▸ INSTRUCTION A
Print the stretch of the subdivision financing text from "Some lenders (private" through "at your stage.", word for word.
▸ INSTRUCTION B
Proceed with the subdivision financing text, picking up after its final sentence.

Edwin, sounds like you’re moving in the right direction by starting small and letting each project teach you something before scaling up. Subdivisions get capital-intensive fast, so the financing challenge you’re anticipating is real for most developers, even in the U.S.

A few approaches I’ve seen work in similar situations:

Phase financing instead of trying to fund the whole thing at once.

Some lenders (private or institutional) will fund infrastructure and horizontal work in stages as lots are pre-sold. You reduce risk because each phase is tied to real demand.

Pre-selling lots to generate your own financing.

If your location has strong demand, the cleanest way to scale is securing reservations or contracts on a portion of the lots before you break ground. It de-risks the deal and gives lenders confidence.

Private capital is often more realistic than banks at your stage.

Traditional banks usually require a long track record and significant liquidity for land development. Private lenders, JV partners, or small funds will look more at the deal structure and projected absorption rate.

Build-to-rent or temporary cashflow is tough with raw land.

▸ DATA PROVIDED
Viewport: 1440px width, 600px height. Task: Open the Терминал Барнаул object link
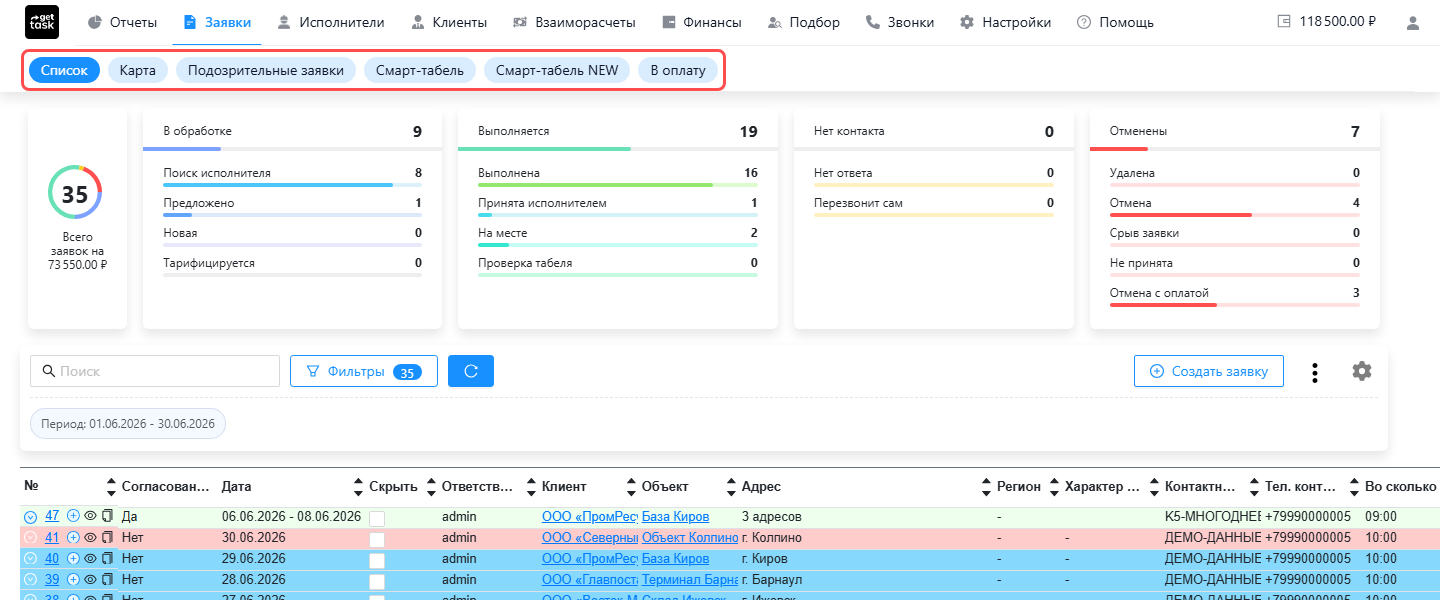(x=690, y=579)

▸ REPLY A
Some lenders (private or institutional) will fund infrastructure and horizontal work in stages as lots are pre-sold. You reduce risk because each phase is tied to real demand.

Pre-selling lots to generate your own financing.

If your location has strong demand, the cleanest way to scale is securing reservations or contracts on a portion of the lots before you break ground. It de-risks the deal and gives lenders confidence.

Private capital is often more realistic than banks at your stage.

▸ REPLY B
Most developers accept that horizontal development doesn’t cashflow until lots sell. The workaround is aligning your phases so capital turns over quickly rather than sitting idle.

Consider a joint venture with someone who already has subdivision experience.

Bringing an experienced developer or contractor in on your next project can open doors to lenders you won’t access solo yet.

If your first 11-acre project performs well, that success becomes your strongest underwriting tool for the 50-acre deal. Lenders care less about the acreage and more about:

– velocity of lot absorption

– infrastructure cost accuracy

– your ability to execute on timelines

– evidence of buyer demand


Thank you so much for the advice and motivation. At 29, alot of this is new to me, but I'm very eager to learn. This information is very useful.


Appreciate you sharing that, Edwin. At 29, you’re actually right on time. Most of this business is learned by doing, asking good questions, and staying consistent. Keep stacking the fundamentals and surrounding yourself with people actually executing. It compounds faster than you think.